- A Justiça Federal anulou a condenação do humorista Léo Lins, reformando a sentença de oito anos e três meses de prisão por discurso discriminatório em show realizado em 2022.
- A decisão também derrubou a multa de mais de 300 mil reais por danos morais coletivos.
- O recurso foi aceito por dois dos três desembargadores da quinta turma do Tribunal Regional Federal da terceira região; o voto vencido defendia manter a condenação com redução da pena.
- A condenação original apontava falas preconceituosas contra idosos, gordos, nordestinos, homossexuais, judeus e negros, enquadradas como racismo recreativo.
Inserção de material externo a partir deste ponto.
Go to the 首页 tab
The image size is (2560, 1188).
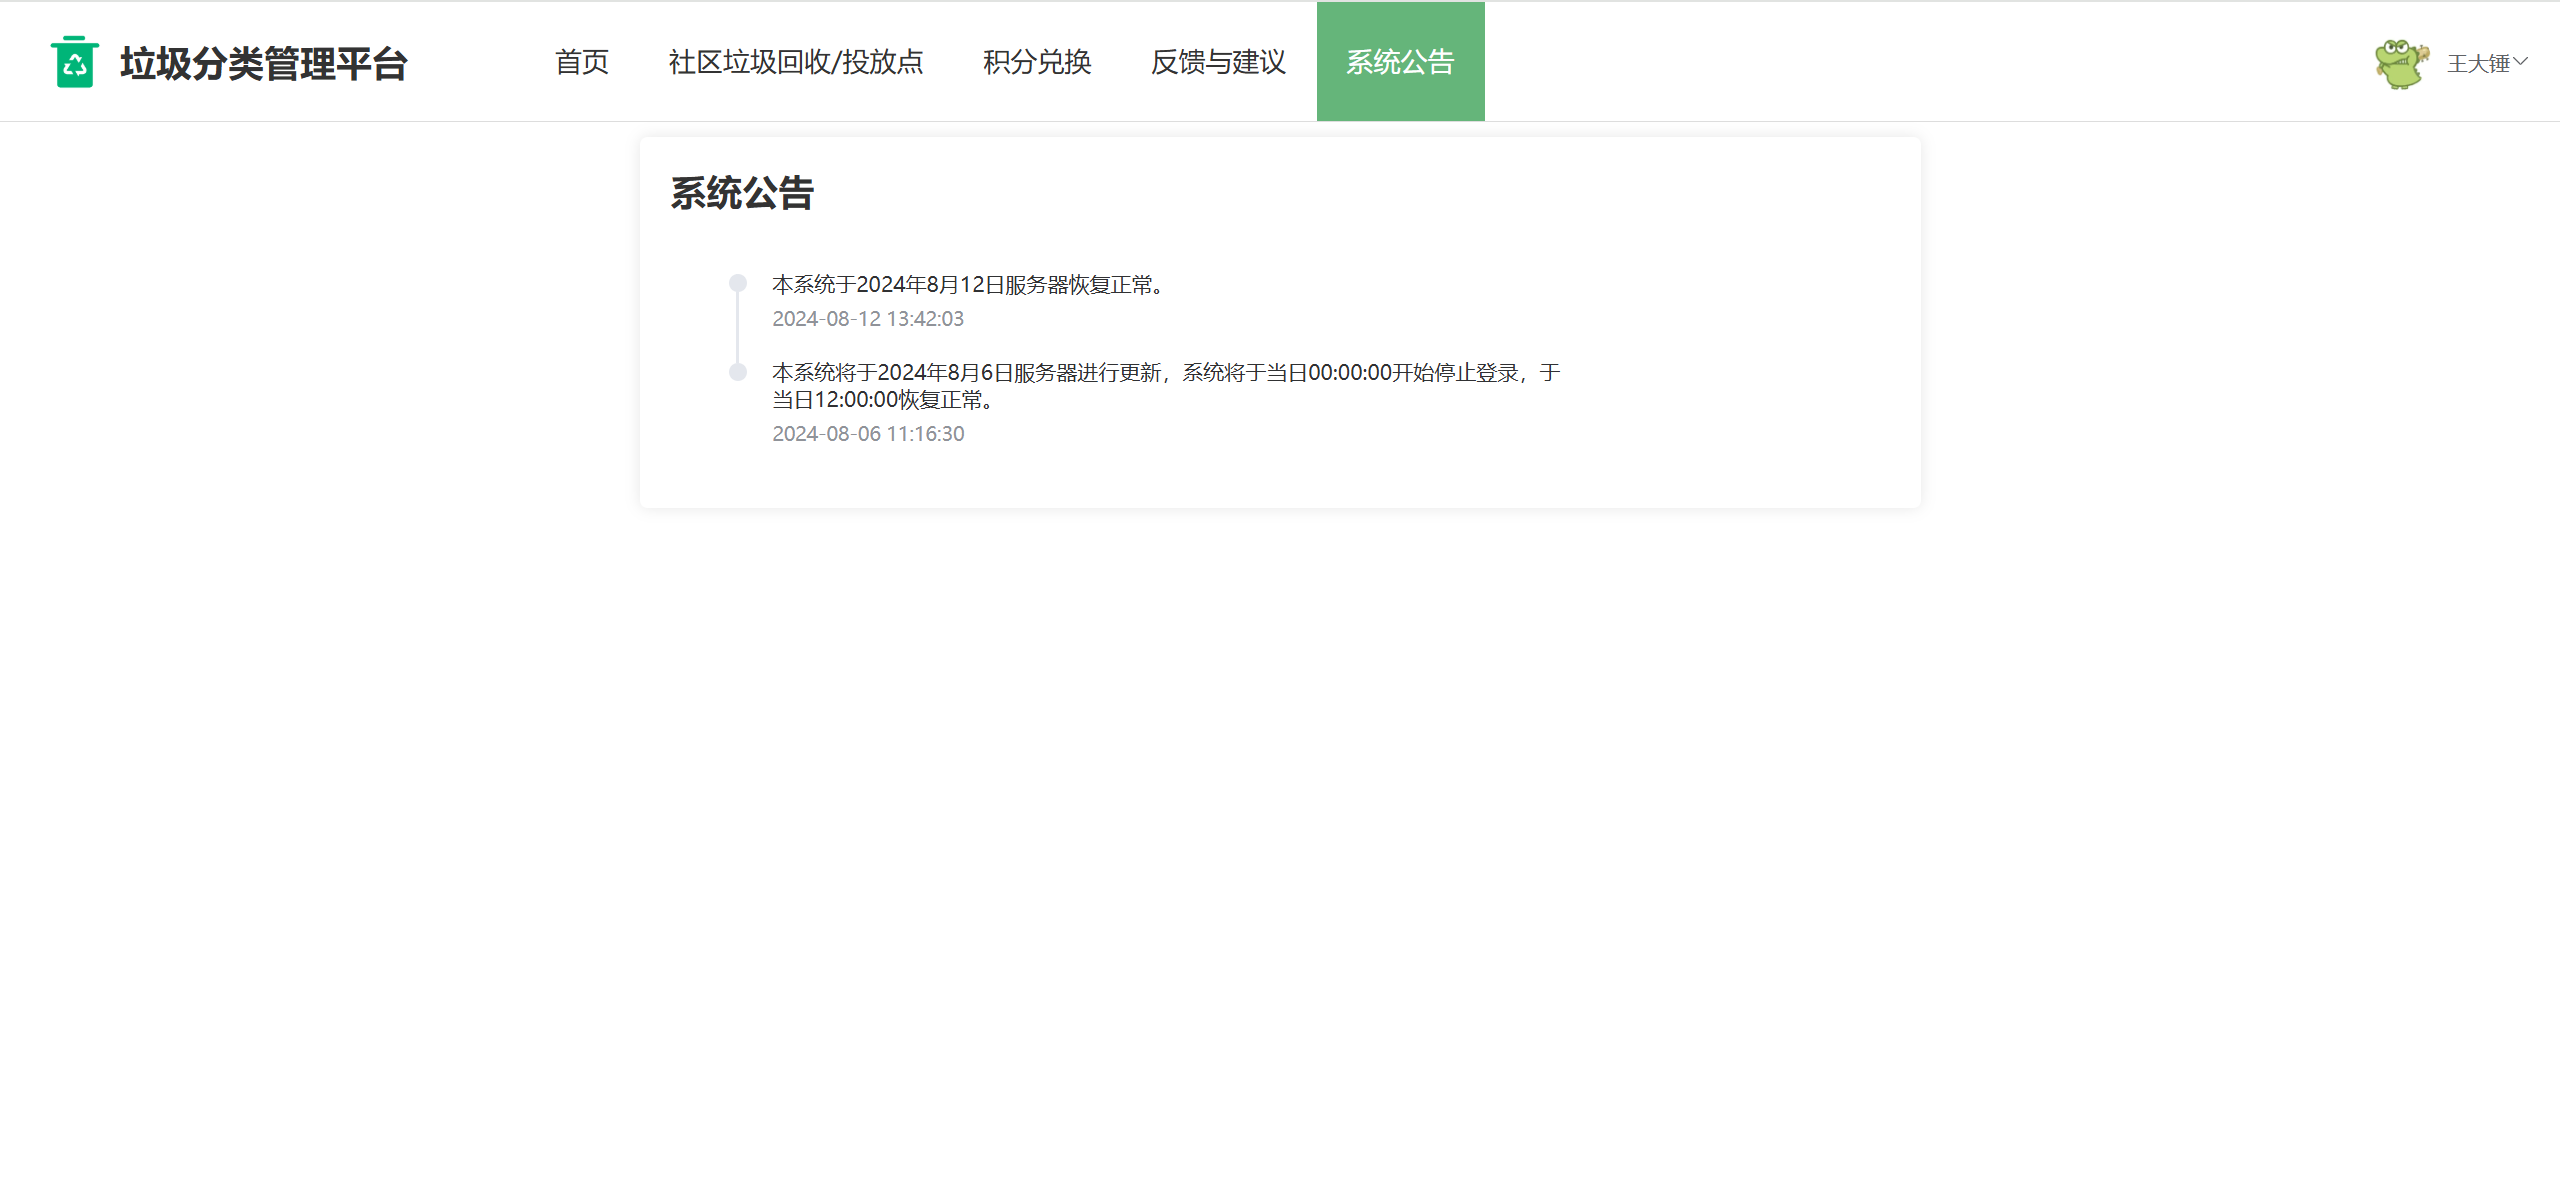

- Léo Lins celebrou a decisão nas redes sociais, chegando a postar imagem de um “chá revelação” sobre a sentença.
A Justiça Federal anulou a condenação do humorista Léo Lins por discurso discriminatório em uma apresentação realizada em 2022. A decisão reverteu a pena de oito anos e três meses de prisão, além da multa de mais de 300 mil reais por danos morais coletivos.
A 5ª Turma do Tribunal Regional Federal da 3ª Região, que abrange São Paulo e Mato Grosso do Sul, decidiu pelo afastamento da condenação. Dois dos três desembargadores votaram pela anulação; o terceiro defendia manter a pena, com redução. A sessão ocorreu na segunda-feira, dia 23.
Léo Lins celebrou a decisão em redes sociais, chegando a publicar imagem com tom de humor sobre o resultado. A condenação anterior apontava falas do comediante contra idosos, gordos, nordestinos, homossexuais, judeus e negros.
Na decisão inicial, a juíza Barbara de Lima Iseppi descreveu as falas como preconceituosas e discriminatórias, não aceitáveis sob o manto do humor. O enquadramento foi de racismo recreativo, crime agravado por ter sido veiculado digitalmente.